Preparing a Well-Stocked Winter Car Kit

By Lesley Green
Cars receiving boost from jump cables in snow.

Now that the weather has turned chilly across all of Canada, it's time to start thinking about winter and ensuring your car is properly equipped for the upcoming season.

Winter driving can be hazardous, and to be prepared for any situation on the road, a winter car kit is a must in every vehicle. Putting together a well-stocked winter car kit is quick and simple and can be easily stored in a waterproof tub or bag so it will be ready for you whenever you need it.

Your winter car kit

In addition to your usual winter car supplies, like extra windshield wiper fluid and a brush to remove snow from your car, your winter car kit should include:

  • A first aid kit. Your first aid kit should include items like sterile gauze pads (both small and large), adhesive tape, bandages, scissors, tweezers, safety pins, an ice pack, and antiseptic wipes.
  • Non-perishable food and water. Energy bars are a good choice as they don’t take up much space. If you choose canned food, be sure to pack a manual can opener as well.
  • Blankets, extra clothes and a change of footwear. Keep at least one thermal blanket in your kit, as well as a pair of socks, gloves and even a change of clothing if you have space. If you’re trying to dig out of the snow, wet clothes are a likely outcome, and a dry change will keep you warmer.
  • A shovel and cat litter or sand. A folding camp shovel can help you dig out of a snowbank, while a bag of cat litter (or sand) will act to provide traction on ice if your tires are spinning.
  • A flashlight and batteries. Keep a good flashlight and an extra set of batteries in your kit in case of a problem at night.
  • Road flares.

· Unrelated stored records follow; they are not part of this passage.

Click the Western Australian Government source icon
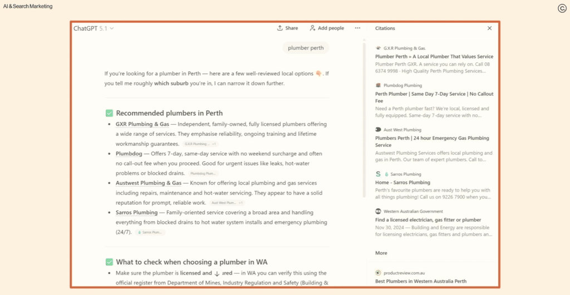Viewport: 570px width, 295px height. tap(379, 212)
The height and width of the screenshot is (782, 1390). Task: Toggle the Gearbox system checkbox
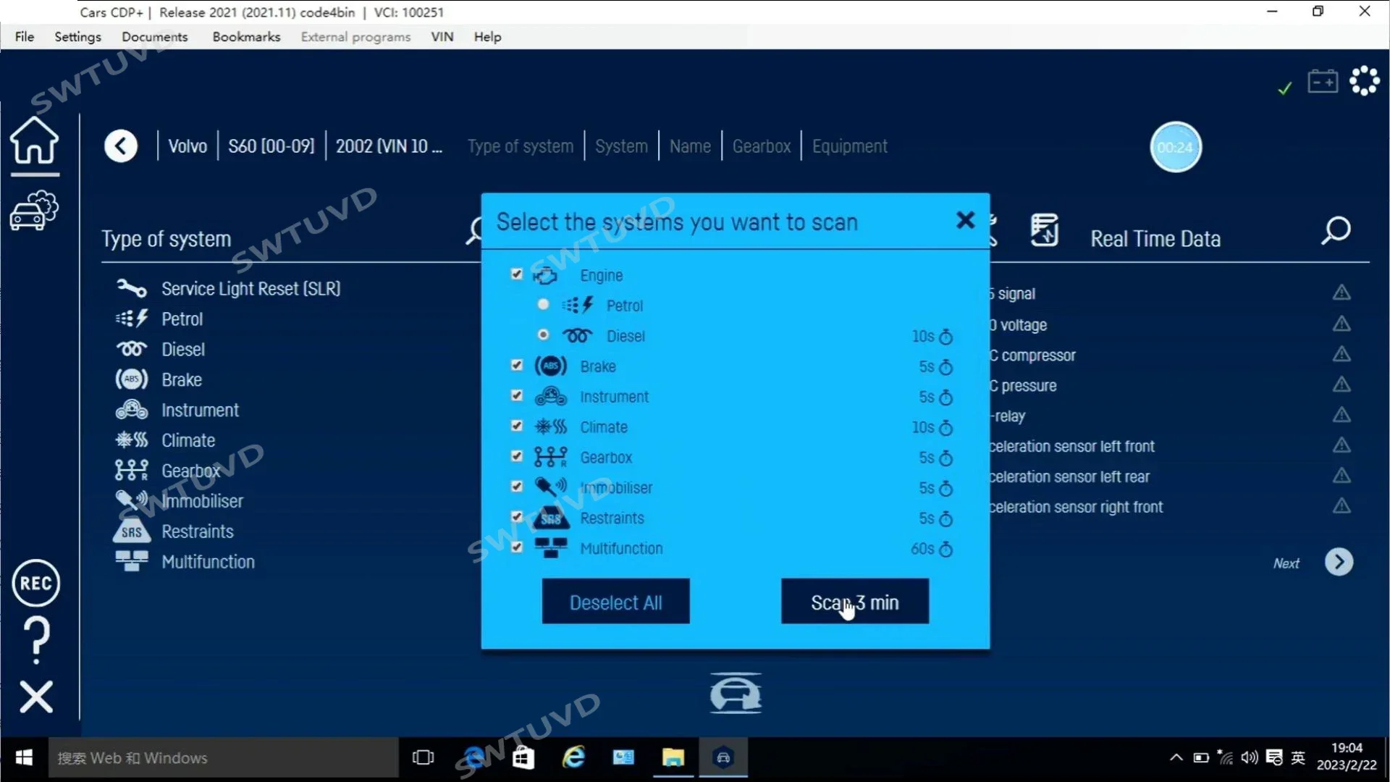coord(515,456)
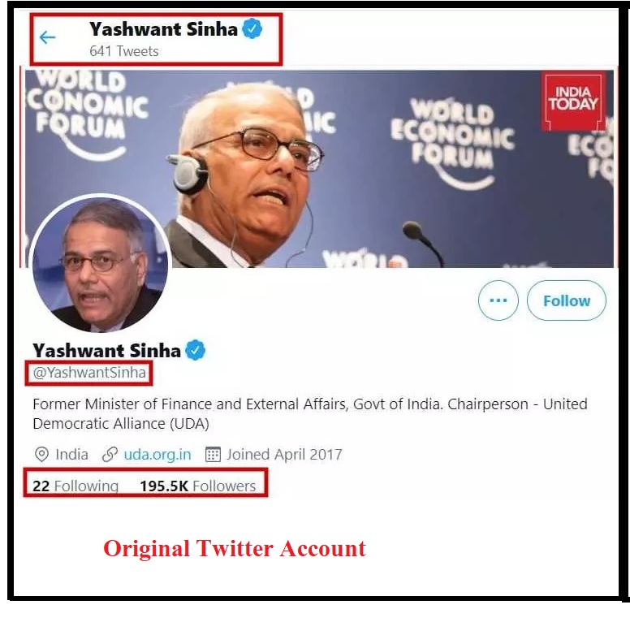
Task: Click the Yashwant Sinha header title
Action: pos(163,29)
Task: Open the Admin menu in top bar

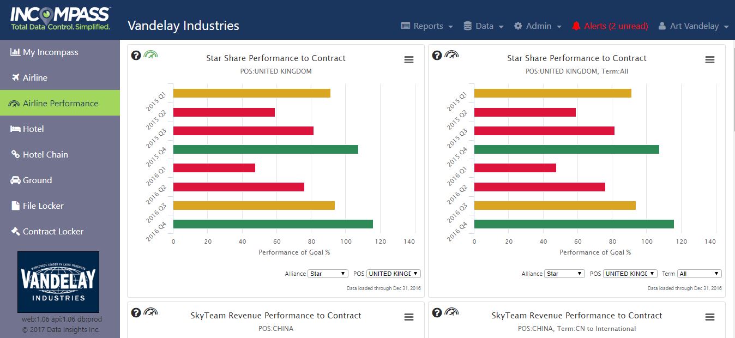Action: 538,26
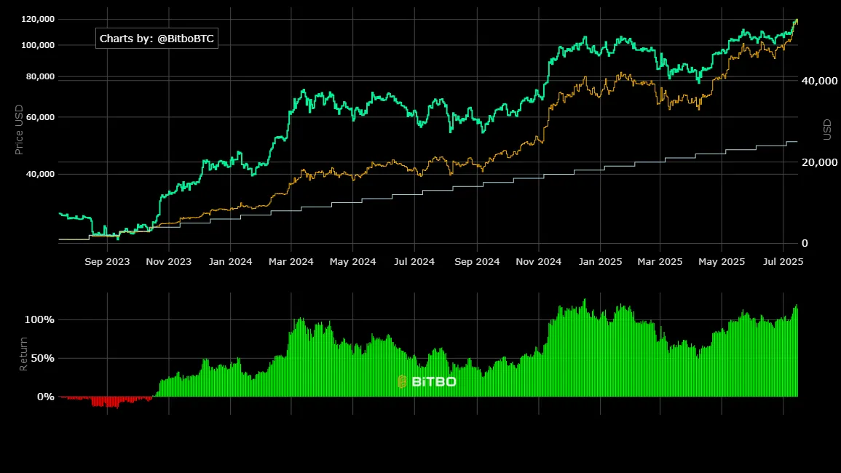This screenshot has width=841, height=473.
Task: Click the Mar 2025 axis label
Action: [x=660, y=262]
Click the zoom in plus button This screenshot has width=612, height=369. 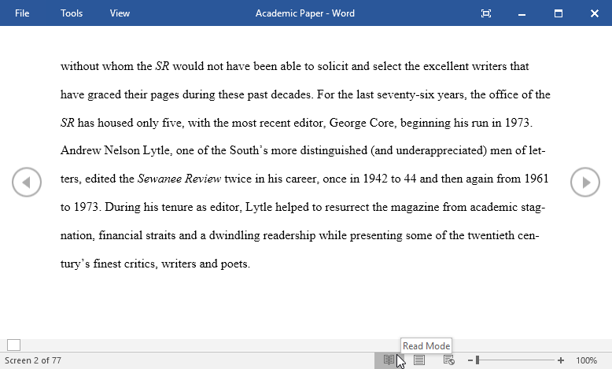click(561, 360)
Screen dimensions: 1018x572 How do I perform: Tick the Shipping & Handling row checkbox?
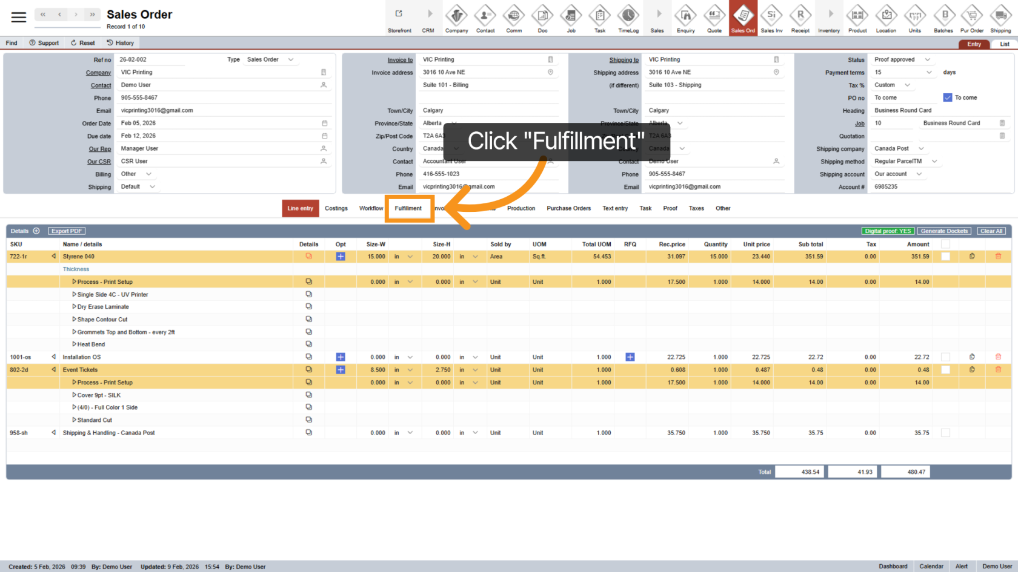coord(945,433)

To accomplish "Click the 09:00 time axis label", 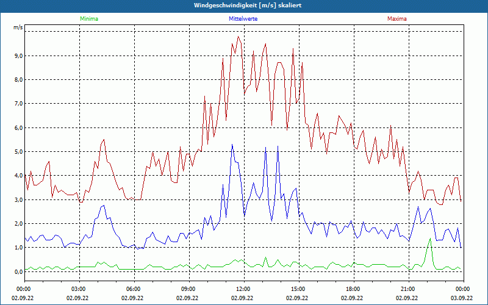I will 188,289.
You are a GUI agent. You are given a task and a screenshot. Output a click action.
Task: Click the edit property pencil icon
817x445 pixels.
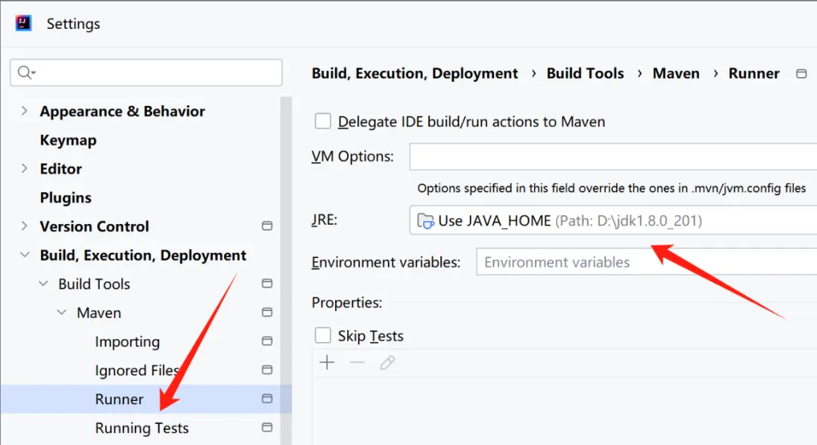(x=387, y=363)
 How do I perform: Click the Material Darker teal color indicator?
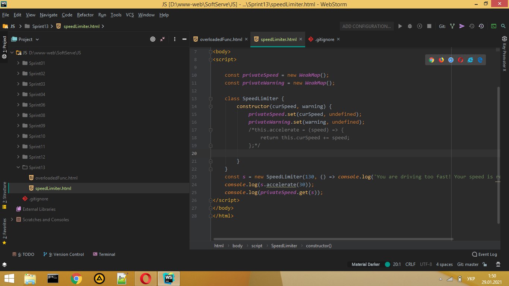point(388,264)
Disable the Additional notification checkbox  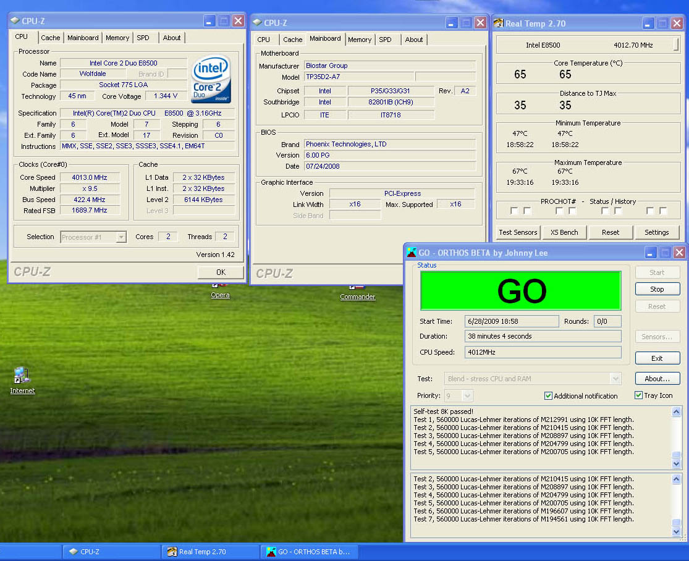[x=548, y=396]
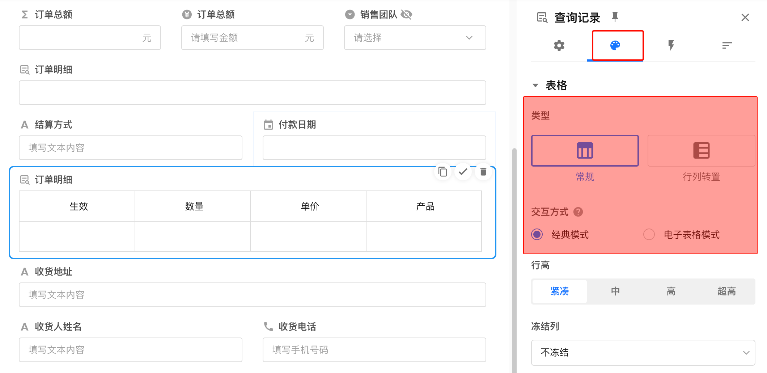Image resolution: width=767 pixels, height=373 pixels.
Task: Select 行列转置 table type
Action: (701, 151)
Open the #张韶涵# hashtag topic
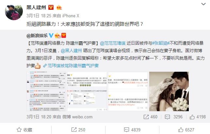This screenshot has height=134, width=210. pos(161,43)
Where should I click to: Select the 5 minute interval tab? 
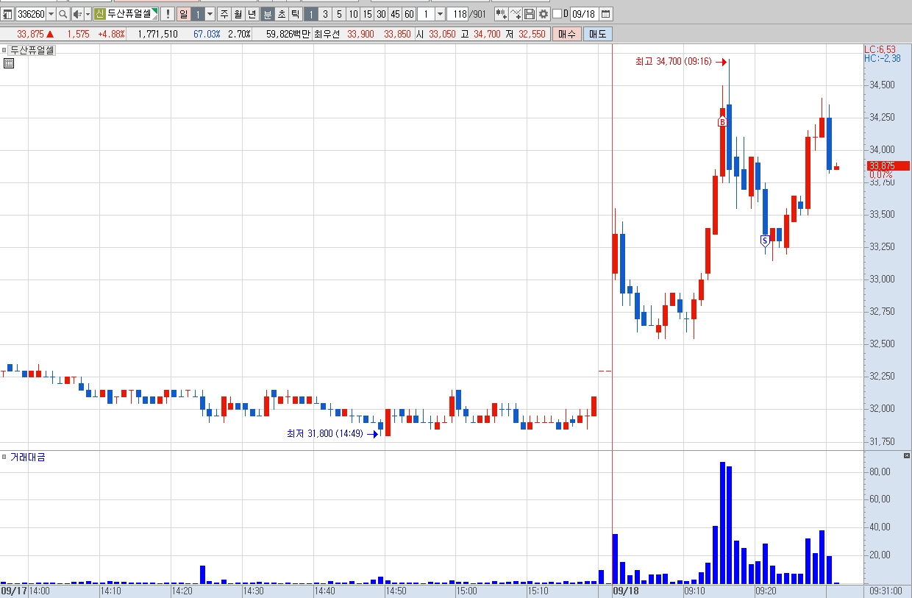(339, 14)
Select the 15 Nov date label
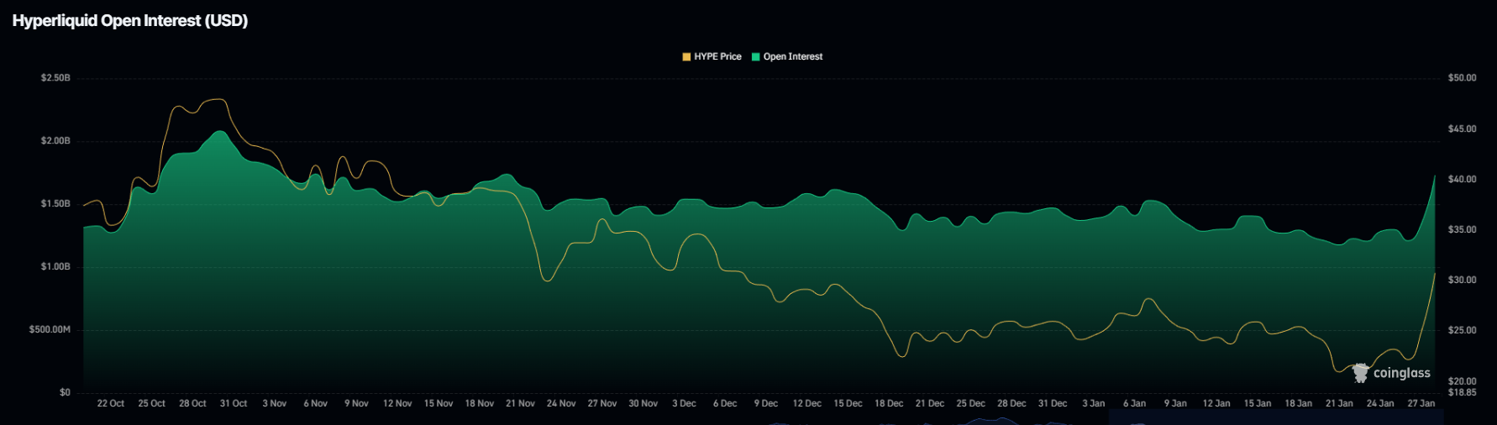The image size is (1497, 425). click(x=439, y=404)
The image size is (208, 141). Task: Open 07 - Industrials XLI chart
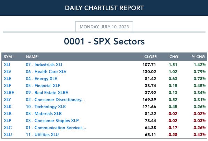click(x=44, y=65)
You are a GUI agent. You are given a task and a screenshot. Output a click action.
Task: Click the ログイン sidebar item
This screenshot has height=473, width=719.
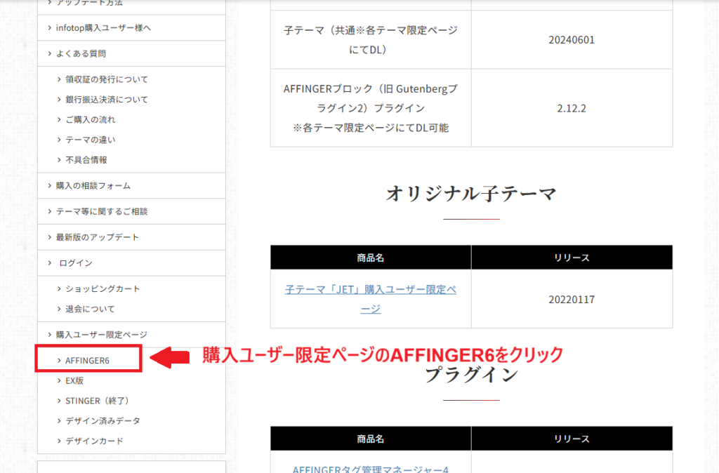(76, 263)
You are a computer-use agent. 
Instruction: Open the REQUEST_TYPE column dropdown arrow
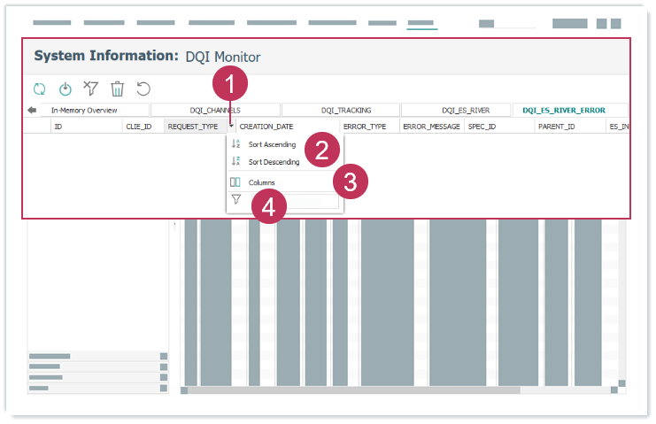pyautogui.click(x=230, y=127)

Flares can help other motorists see you if you’re on the side of the road, especially during a winter storm. Set them out at enough of a distance from your location that other cars will have time to safely slow down before reaching your car.
  • Heat packets. Small packets that heat up automatically without requiring a power source can help to keep hands and feet warm, especially if you can’t start the car for heat.
  • An emergency phone battery charger. These special emergency chargers can give you enough power to make a phone call if your phone's battery is dead and you can’t charge it in the car.
  • Waterproof matches and candles. Keep some emergency candles as well as a box of matches in the car kit for times when electronic sources of light fail. Emergency candles are long burning and can also be used as a source of heat. Make sure you've got something to hold the candle in though that isn't flammable or will get too hot to touch.
  • A Swiss Army Knife. A Swiss Army Knife, with all of its various gadgets, can come in handy if stranded on the side of the road.
  • Jumper cables and a tow chain or rope. If your car won't start, or if you hit a patch of ice and end up in a ditch, these will ensure you've got the tools necessary when help arrives to get out of a jam quicker.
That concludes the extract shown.